Introduction:
Pulmonary renal syndrome is associated with vasculitis, Lupus nephritis and anti GBM disease. It usually presents with rapidly progressive glomerulonephritis and pulmonary hemorrhages. It is important to diagnose this at earliest as delay in treatment is associated with irreversible damage to kidneys and high mortality due to pulmonary hemorrhages. There are rare case report of pulmonary hemorrhage with Ig A nephropathy. Therefore we report this case where a young female with Ig A nephropathy developed pulmonary hemorrhages.
Methods:
A teen age girl presented with fatigue and nausea. She was diagnosed with renal failure, anemia and hypertension at other hospital and she was referred to our tertiary care center. She had no earlier history suggestive of chronic kidney disease and connective tissue disorder. She was investigated with this background.
Results:
Eighteen years old girl came with advance renal failure. She had Blood urea and s. creatinine of 182 mg% and 7.4 mg%. She serum sodium, potassium, calcium and phosphorus were 138 meq/l,5.6 meq/l, 8.6 mg% and 6.3 mg%. Her hemoglobin was 9.8 gm % and TLC was 6700. Her urine showed protein of ++ and 30- 35 red blood cell per high power field. Her BP was 150 /92 mm Hg. She had 24 hour urine protein excretion of 1.8 gram. Ultrasound abdomen revealed kidney size of 9.1 (right) and 9.3 cm (left). Chest skiagram was normal. She was worked up as a case of rapidly progressive glomerulonephritis because she had normal size kidneys and active urinary sediment. Anti-nuclear antibodies and anti neutrophil cytoplasmic antibodies were negative. Her anti GBM antibodies titre was also negative. She was started on tablet amlodepin 5 mg , Injection erythropoietin 10000 u s/c weekly and other supportive treatment. She was also started on hemodialysis as her investigations revealed advance renal failure and metabolic acidosis. She received 3 dialysis sessions. She also received 1 unit of packed RBC infusion for optimization. She underwent percutaneous ultrasound guided renal biopsy. Her clinical course remained uncomplicated after renal biopsy. She developed sudden onset of dyspnoea 3 after biopsy. She was taken for urgent hemodialysis with good amount of ultrafiltration but she did show much improvement. She was put on CPAP and Chest Xray was obtained. It showed bilateral fluffy shadows. Her TLC was 8500 and hemoglobin was 9.7 gm%. An echocardiogram was also done which was normal. She also underwent carbon mono oxide transfer factor (DLCO) study. It showed increased diffusion capacity for carbon mono oxide which was suggestive of pulmonary hemorrhage. She deteriorated and was put on ventilator support. She succumbed to illness after few hours. Her renal biopsy report showed Ig A nephropathy with significant interstitial fibrosis and no crescents were observed in renal histopathology.

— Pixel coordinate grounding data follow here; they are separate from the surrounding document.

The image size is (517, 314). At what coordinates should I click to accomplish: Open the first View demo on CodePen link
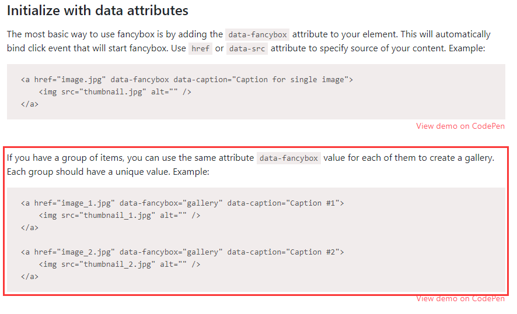[460, 126]
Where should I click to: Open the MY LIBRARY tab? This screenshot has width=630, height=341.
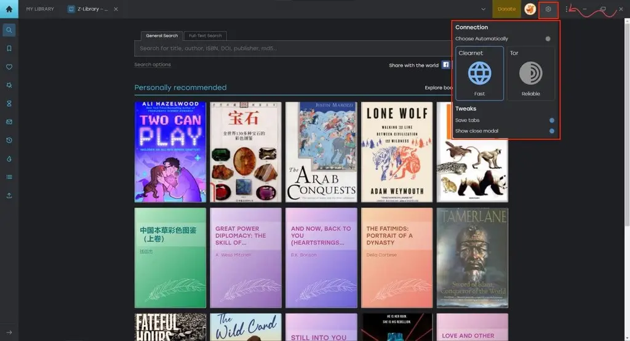40,9
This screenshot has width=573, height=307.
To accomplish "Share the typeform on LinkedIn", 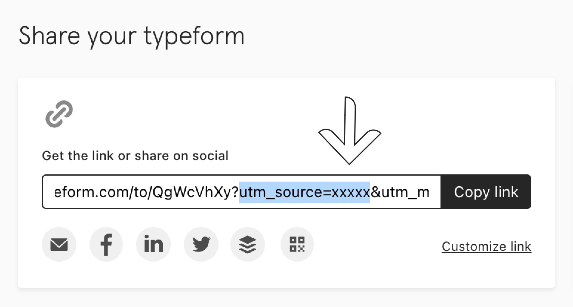I will pyautogui.click(x=153, y=245).
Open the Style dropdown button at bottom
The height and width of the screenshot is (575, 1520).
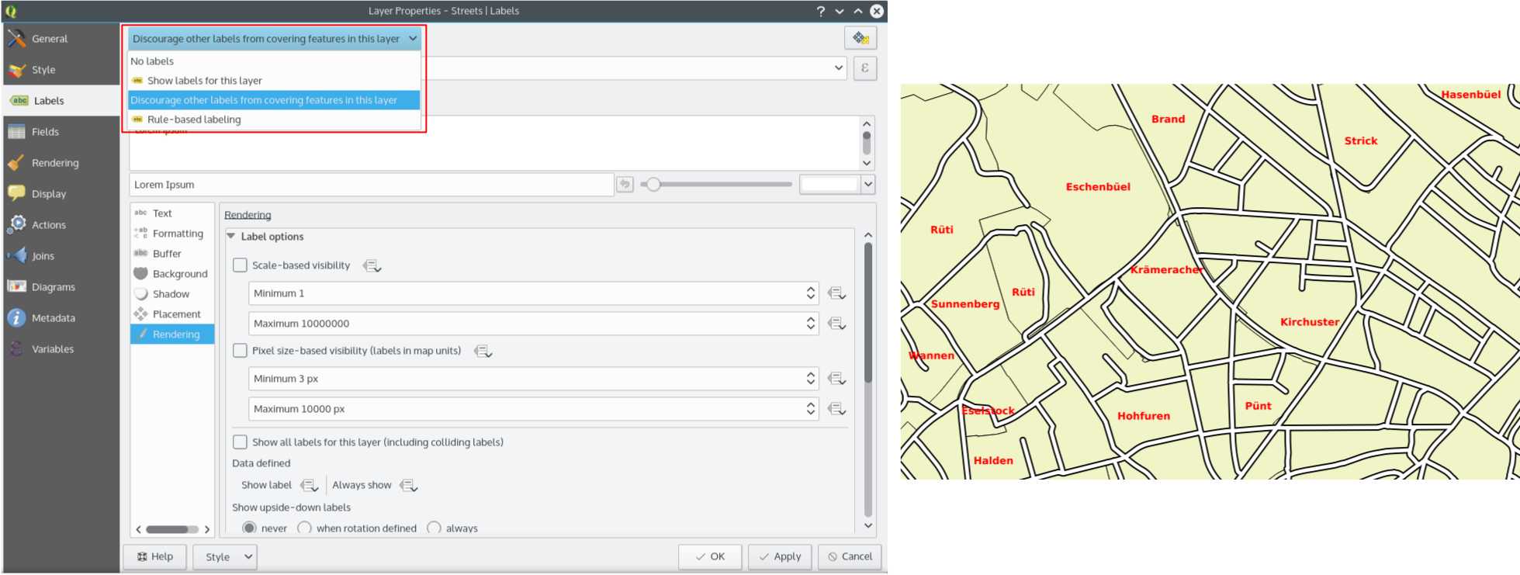pos(225,556)
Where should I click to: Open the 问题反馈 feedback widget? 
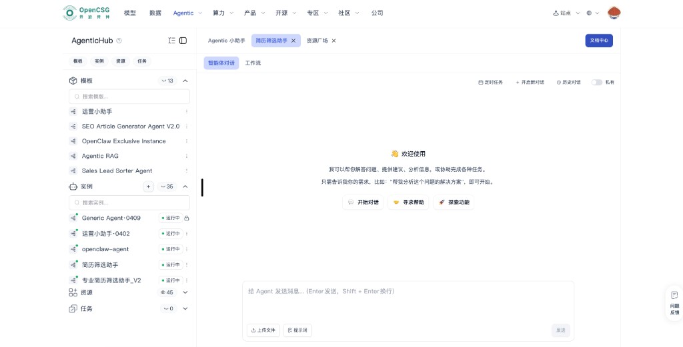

There has been few case report of pulmonary hemorrhage with Ig A nephropathy and some of them had been described with henoch schonlein purpura. There has been suggestion of this in present case as there was no rash, arthralgia or pain abdomen.
Conclusions:
A case of suspected Ig A nephropathy rarely can develop pulmonary hemorrhage. If there is unexplained anemia or sudden development of unexplained breathlessness then there should be strong suspicion towards pulmonary renal syndrome. Early detection and timely management could improve outcome in such patients.
I have no potential conflict of interest to disclose.
I did not use generative AI and AI-assisted technologies in the writing process.